Full Details

Friday, October 27

Rethinking Place and Times in Relationship with Aboriginal Country
Time:
12:00 pm to 1:30 pm
Presenter:
Dr. Lara Daley
Location:
3703 Posvar Hall
Sponsored by:
Global Studies Center along with Pitt World History Center and Carnegie Mellon Department of History

In this seminar Dr. Lara Daley will share her work engaging with place and time as Country: an Aboriginal English word for the human and more-than-human beings and agencies that co-become as place and as time/s. Country is deeply relational and includes people, land, waters, sky, rocks, animals, plants, memories, dreams, stories, ancestors and so much more.
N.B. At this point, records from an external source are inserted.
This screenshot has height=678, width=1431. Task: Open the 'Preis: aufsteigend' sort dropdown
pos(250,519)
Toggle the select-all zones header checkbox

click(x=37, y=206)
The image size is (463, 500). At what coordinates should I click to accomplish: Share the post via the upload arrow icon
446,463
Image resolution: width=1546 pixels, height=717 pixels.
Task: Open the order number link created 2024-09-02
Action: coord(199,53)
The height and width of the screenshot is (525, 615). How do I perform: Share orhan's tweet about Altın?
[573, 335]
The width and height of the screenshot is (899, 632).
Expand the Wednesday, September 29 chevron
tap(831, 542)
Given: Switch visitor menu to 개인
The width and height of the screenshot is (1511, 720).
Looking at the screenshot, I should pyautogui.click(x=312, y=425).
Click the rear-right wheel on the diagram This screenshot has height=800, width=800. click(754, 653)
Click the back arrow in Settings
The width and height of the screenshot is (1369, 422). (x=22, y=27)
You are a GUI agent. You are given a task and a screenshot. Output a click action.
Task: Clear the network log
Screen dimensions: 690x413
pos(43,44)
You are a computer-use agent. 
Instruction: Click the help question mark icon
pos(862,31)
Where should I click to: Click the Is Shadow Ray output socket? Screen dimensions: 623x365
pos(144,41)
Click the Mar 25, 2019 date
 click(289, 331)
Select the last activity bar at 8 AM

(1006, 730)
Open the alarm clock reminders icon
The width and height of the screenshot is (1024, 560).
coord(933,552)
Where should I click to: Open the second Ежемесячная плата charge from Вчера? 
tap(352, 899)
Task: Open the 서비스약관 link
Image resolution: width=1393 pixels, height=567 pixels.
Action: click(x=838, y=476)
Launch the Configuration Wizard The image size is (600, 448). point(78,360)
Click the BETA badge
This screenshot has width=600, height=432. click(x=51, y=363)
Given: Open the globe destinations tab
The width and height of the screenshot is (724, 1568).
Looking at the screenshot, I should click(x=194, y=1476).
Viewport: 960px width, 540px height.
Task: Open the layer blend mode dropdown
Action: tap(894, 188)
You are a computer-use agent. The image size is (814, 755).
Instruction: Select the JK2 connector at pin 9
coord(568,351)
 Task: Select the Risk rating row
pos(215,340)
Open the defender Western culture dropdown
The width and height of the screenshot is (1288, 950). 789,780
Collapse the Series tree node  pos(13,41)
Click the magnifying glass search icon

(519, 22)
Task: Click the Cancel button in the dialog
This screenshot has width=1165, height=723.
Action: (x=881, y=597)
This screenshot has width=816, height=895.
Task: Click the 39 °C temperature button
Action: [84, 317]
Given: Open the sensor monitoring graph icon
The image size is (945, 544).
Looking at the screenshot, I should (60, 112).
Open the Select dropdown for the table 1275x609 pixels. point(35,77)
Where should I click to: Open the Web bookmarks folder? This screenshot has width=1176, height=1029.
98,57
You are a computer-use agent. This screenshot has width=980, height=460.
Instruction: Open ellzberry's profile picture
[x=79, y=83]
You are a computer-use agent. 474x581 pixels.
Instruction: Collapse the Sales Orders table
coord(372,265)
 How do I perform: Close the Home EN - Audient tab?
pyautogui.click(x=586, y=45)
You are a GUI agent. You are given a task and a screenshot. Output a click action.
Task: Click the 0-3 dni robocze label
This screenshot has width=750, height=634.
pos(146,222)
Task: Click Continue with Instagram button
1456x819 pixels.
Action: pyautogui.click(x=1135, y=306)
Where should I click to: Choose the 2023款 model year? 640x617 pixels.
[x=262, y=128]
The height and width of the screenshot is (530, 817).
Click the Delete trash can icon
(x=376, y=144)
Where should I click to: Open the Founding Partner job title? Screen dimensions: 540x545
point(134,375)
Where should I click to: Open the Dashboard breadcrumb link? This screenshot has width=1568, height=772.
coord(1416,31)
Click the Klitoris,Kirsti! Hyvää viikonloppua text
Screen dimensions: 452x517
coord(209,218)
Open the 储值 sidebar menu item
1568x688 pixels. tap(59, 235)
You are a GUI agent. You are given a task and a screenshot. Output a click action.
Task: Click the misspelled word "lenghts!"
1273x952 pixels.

The presentation will reflect on time as multiple, non-linear, active, and made through and as relationships. Drawing on urban activism in Meanjin (Brisbane, Australia), the presentation will discuss how cities in Australia are both rich and lived, multitemporal Indigenous places/spaces and sites of ongoing Indigenous dispossession.

Lara Daley is a Research Fellow in the discipline of geography and environmental studies at the University of Newcastle, Australia. Lara's research attends to human and more-than-human connections and protocols, the urban as Country, and so-called 'outer' space as already known, cared for, and inhabited through Indigenous ontologies and systems of governance.